>> start TEXT EXCERPT
If Bush went on TV tonight and said that we were going to take over Venezuela, Mexico, and Iran, purely for their oil, and promised lower gas prices, he would probably begin tomorrow morning with approval ratings in the high 70s. Would the US have the "moral authority" to do so? Glenn Reynolds suggests yes. (This is besides that it might not have the desrired effect wouldn't allow production to be increased and prices to fall, unless we subsidized or taxed other oil somehow, nor could we pull this off militarily.) This builds off the Friedman article I highlighted yesterday. Glenn:

Of course, if we seized the Saudi and Iranian oil fields and ran the pumps full speed, oil prices would plummet, dictators would be broke, and poor nations would benefit from cheap energy. But we'd be called imperialist oppressors, then.

UPDATE: Various people (with various degrees of enthusiasm) see the above as a call for invasion. It was, rather, a comment on the vacuity of the "imperialist oppressors" language. Though I was probably wrong there anyway: If we really were imperialist oppressors, the critics would be sucking up.

ANOTHER UPDATE: Ah, I see that Scott Adams has engaged in a similar thought experiment. His closing line rings true.
>> end TEXT EXCERPT
EXERCISE TASKS -
[A] From the commentary on seizing foreign oil, set down the part that opens with the words containing "If Bush went" and closes with "imperialist oppressors, then.".
[B] In the records, rewrite the part that opens with the line containing "Change the weekly" and closes with the line containing "tap(80, 243)". Swap "analytics" for "statistics", change nothing else, and return only those lines.
>> start LISTED RECORDS
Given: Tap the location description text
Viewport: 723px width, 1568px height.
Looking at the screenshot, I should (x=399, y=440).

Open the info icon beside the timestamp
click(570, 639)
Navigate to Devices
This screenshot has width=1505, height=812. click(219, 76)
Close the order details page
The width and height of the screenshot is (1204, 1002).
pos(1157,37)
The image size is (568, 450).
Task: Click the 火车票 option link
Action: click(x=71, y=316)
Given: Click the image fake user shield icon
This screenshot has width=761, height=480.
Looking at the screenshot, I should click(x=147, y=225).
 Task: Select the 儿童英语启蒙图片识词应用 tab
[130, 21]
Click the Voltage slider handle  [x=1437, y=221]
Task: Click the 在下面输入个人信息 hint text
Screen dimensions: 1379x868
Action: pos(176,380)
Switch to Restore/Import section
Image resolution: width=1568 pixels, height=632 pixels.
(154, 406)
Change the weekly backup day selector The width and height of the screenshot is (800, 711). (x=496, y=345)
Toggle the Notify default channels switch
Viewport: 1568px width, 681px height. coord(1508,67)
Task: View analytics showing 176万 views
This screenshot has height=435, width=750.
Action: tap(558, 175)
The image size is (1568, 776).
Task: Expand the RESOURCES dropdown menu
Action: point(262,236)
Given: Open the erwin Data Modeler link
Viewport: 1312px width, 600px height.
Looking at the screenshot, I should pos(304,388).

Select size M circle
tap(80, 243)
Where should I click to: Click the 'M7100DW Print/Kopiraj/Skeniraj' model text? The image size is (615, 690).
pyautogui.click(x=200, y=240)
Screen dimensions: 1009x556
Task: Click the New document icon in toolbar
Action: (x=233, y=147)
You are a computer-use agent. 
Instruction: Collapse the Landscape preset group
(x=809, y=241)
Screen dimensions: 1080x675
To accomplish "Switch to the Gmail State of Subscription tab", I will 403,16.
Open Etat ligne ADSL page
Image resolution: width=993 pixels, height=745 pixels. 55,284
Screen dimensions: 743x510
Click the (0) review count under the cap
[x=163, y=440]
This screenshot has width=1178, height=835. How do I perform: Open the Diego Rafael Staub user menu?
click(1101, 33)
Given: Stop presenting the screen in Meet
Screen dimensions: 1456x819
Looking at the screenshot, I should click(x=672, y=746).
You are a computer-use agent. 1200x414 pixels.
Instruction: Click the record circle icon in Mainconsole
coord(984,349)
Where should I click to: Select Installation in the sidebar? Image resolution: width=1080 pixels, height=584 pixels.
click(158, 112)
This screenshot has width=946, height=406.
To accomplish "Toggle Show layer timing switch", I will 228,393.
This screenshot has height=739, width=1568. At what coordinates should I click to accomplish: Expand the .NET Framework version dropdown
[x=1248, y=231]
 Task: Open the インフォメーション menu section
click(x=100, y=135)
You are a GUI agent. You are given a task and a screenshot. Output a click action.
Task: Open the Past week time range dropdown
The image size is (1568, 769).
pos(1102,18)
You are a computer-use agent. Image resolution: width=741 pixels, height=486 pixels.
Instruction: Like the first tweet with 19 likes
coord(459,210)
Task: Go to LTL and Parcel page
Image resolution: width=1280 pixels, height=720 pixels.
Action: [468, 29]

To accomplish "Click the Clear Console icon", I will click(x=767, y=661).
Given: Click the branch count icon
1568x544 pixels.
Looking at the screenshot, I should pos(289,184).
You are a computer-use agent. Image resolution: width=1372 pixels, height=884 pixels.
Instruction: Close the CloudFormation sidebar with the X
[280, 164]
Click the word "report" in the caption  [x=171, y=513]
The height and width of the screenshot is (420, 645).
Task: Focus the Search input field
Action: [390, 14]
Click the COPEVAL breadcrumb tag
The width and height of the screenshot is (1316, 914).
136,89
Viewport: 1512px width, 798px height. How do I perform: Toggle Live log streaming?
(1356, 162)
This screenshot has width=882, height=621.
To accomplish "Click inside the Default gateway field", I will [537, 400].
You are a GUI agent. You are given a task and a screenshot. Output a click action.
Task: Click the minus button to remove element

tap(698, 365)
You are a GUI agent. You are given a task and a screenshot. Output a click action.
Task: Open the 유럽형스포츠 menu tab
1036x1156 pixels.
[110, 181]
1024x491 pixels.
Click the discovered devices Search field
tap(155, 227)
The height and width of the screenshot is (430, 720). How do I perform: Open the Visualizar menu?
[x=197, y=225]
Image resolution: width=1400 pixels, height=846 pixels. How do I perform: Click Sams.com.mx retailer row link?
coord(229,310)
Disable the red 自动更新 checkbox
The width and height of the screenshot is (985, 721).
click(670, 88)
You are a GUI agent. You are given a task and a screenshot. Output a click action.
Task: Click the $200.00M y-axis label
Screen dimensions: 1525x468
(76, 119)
>> end LISTED RECORDS
OUTPUTS BY TASK -
[A]
If Bush went on TV tonight and said that we were going to take over Venezuela, Mexico, and Iran, purely for their oil, and promised lower gas prices, he would probably begin tomorrow morning with approval ratings in the high 70s. Would the US have the "moral authority" to do so? Glenn Reynolds suggests yes. (This is besides that it might not have the desrired effect wouldn't allow production to be increased and prices to fall, unless we subsidized or taxed other oil somehow, nor could we pull this off militarily.) This builds off the Friedman article I highlighted yesterday. Glenn:

Of course, if we seized the Saudi and Iranian oil fields and ran the pumps full speed, oil prices would plummet, dictators would be broke, and poor nations would benefit from cheap energy. But we'd be called imperialist oppressors, then.

[B]
Change the weekly backup day selector The width and height of the screenshot is (800, 711). (x=496, y=345)
Toggle the Notify default channels switch
Viewport: 1568px width, 681px height. coord(1508,67)
Task: View statistics showing 176万 views
This screenshot has height=435, width=750.
Action: tap(558, 175)
The image size is (1568, 776).
Task: Expand the RESOURCES dropdown menu
Action: point(262,236)
Given: Open the erwin Data Modeler link
Viewport: 1312px width, 600px height.
Looking at the screenshot, I should pos(304,388).

Select size M circle
tap(80, 243)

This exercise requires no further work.